(Source data)
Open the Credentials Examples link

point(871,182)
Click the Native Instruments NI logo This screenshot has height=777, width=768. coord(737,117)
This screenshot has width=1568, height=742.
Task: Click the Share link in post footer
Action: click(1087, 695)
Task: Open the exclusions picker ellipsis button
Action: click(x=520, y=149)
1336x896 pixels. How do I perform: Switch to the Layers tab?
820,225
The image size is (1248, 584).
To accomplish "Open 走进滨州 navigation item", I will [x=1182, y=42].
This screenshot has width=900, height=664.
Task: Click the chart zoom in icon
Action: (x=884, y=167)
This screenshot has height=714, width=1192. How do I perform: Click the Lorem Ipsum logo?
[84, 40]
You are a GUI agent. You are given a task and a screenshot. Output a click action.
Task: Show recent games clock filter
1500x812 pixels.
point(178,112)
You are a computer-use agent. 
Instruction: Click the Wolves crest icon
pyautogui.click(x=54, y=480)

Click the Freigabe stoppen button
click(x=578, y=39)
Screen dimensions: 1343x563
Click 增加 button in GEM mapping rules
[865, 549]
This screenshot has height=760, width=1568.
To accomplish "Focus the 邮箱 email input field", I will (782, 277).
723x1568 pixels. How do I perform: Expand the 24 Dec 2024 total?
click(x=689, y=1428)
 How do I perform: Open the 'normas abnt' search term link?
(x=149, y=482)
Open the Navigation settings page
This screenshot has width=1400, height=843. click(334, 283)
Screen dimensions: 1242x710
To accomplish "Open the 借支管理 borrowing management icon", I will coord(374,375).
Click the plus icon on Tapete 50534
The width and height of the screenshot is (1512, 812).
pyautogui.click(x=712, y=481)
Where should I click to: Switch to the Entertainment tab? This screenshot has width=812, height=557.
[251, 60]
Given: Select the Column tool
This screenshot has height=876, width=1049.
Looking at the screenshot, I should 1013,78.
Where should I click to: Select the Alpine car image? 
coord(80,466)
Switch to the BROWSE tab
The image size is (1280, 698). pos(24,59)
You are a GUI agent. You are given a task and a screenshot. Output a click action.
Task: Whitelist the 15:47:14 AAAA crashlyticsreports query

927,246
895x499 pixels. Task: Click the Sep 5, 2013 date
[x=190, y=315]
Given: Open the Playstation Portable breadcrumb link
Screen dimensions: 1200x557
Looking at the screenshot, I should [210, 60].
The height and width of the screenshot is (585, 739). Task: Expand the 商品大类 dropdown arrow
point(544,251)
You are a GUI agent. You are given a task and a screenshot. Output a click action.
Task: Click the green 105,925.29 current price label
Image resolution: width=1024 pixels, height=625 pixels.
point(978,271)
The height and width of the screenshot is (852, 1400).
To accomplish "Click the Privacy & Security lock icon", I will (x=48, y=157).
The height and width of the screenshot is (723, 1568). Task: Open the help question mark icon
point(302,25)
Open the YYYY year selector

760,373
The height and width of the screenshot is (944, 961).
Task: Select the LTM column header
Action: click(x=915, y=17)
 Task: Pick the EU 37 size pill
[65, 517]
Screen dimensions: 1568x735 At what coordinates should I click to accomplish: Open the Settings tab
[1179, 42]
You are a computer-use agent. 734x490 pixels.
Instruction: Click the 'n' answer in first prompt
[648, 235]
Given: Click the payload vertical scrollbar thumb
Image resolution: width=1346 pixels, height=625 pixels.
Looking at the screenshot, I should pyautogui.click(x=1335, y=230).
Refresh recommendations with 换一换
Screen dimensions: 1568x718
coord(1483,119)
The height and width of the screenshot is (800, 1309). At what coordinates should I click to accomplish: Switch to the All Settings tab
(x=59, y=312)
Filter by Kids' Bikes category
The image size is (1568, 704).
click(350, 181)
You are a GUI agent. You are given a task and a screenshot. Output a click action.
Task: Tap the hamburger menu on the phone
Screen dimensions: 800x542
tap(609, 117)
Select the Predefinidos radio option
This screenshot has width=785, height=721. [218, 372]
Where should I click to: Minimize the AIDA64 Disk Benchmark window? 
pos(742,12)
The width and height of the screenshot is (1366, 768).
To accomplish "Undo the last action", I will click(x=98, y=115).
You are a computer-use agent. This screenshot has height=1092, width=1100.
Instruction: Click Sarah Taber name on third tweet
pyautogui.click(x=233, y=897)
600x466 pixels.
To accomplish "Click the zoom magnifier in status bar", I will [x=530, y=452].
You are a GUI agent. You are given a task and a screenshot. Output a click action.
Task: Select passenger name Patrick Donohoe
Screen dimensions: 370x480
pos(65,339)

## TASK ITEM:
Print all the records precisely.

## TASK OUTPUT:
Open the Credentials Examples link

point(871,182)
Click the Native Instruments NI logo This screenshot has height=777, width=768. coord(737,117)
This screenshot has width=1568, height=742.
Task: Click the Share link in post footer
Action: click(1087, 695)
Task: Open the exclusions picker ellipsis button
Action: click(x=520, y=149)
1336x896 pixels. How do I perform: Switch to the Layers tab?
820,225
The image size is (1248, 584).
To accomplish "Open 走进滨州 navigation item", I will [x=1182, y=42].
This screenshot has width=900, height=664.
Task: Click the chart zoom in icon
Action: (x=884, y=167)
This screenshot has height=714, width=1192. How do I perform: Click the Lorem Ipsum logo?
[84, 40]
You are a GUI agent. You are given a task and a screenshot. Output a click action.
Task: Show recent games clock filter
1500x812 pixels.
point(178,112)
You are a computer-use agent. 
Instruction: Click the Wolves crest icon
pyautogui.click(x=54, y=480)

Click the Freigabe stoppen button
click(x=578, y=39)
Screen dimensions: 1343x563
Click 增加 button in GEM mapping rules
[865, 549]
This screenshot has height=760, width=1568.
To accomplish "Focus the 邮箱 email input field", I will (782, 277).
723x1568 pixels. How do I perform: Expand the 24 Dec 2024 total?
click(x=689, y=1428)
 How do I perform: Open the 'normas abnt' search term link?
(x=149, y=482)
Open the Navigation settings page
This screenshot has width=1400, height=843. click(334, 283)
Screen dimensions: 1242x710
To accomplish "Open the 借支管理 borrowing management icon", I will coord(374,375).
Click the plus icon on Tapete 50534
The width and height of the screenshot is (1512, 812).
pyautogui.click(x=712, y=481)
Where should I click to: Switch to the Entertainment tab? This screenshot has width=812, height=557.
[251, 60]
Given: Select the Column tool
This screenshot has height=876, width=1049.
Looking at the screenshot, I should 1013,78.
Where should I click to: Select the Alpine car image? 
coord(80,466)
Switch to the BROWSE tab
The image size is (1280, 698). pos(24,59)
You are a GUI agent. You are given a task and a screenshot. Output a click action.
Task: Whitelist the 15:47:14 AAAA crashlyticsreports query

927,246
895x499 pixels. Task: Click the Sep 5, 2013 date
[x=190, y=315]
Given: Open the Playstation Portable breadcrumb link
Screen dimensions: 1200x557
Looking at the screenshot, I should [210, 60].
The height and width of the screenshot is (585, 739). Task: Expand the 商品大类 dropdown arrow
point(544,251)
You are a GUI agent. You are given a task and a screenshot. Output a click action.
Task: Click the green 105,925.29 current price label
Image resolution: width=1024 pixels, height=625 pixels.
point(978,271)
The height and width of the screenshot is (852, 1400).
To accomplish "Click the Privacy & Security lock icon", I will (x=48, y=157).
The height and width of the screenshot is (723, 1568). Task: Open the help question mark icon
point(302,25)
Open the YYYY year selector

760,373
The height and width of the screenshot is (944, 961).
Task: Select the LTM column header
Action: click(x=915, y=17)
 Task: Pick the EU 37 size pill
[65, 517]
Screen dimensions: 1568x735 At what coordinates should I click to accomplish: Open the Settings tab
[1179, 42]
You are a computer-use agent. 734x490 pixels.
Instruction: Click the 'n' answer in first prompt
[648, 235]
Given: Click the payload vertical scrollbar thumb
Image resolution: width=1346 pixels, height=625 pixels.
Looking at the screenshot, I should pyautogui.click(x=1335, y=230).
Refresh recommendations with 换一换
Screen dimensions: 1568x718
coord(1483,119)
The height and width of the screenshot is (800, 1309). At what coordinates should I click to accomplish: Switch to the All Settings tab
(x=59, y=312)
Filter by Kids' Bikes category
The image size is (1568, 704).
click(350, 181)
You are a GUI agent. You are given a task and a screenshot. Output a click action.
Task: Tap the hamburger menu on the phone
Screen dimensions: 800x542
tap(609, 117)
Select the Predefinidos radio option
This screenshot has width=785, height=721. [218, 372]
Where should I click to: Minimize the AIDA64 Disk Benchmark window? 
pos(742,12)
The width and height of the screenshot is (1366, 768).
To accomplish "Undo the last action", I will click(x=98, y=115).
You are a computer-use agent. This screenshot has height=1092, width=1100.
Instruction: Click Sarah Taber name on third tweet
pyautogui.click(x=233, y=897)
600x466 pixels.
To accomplish "Click the zoom magnifier in status bar", I will [x=530, y=452].
You are a GUI agent. You are given a task and a screenshot. Output a click action.
Task: Select passenger name Patrick Donohoe
Screen dimensions: 370x480
pos(65,339)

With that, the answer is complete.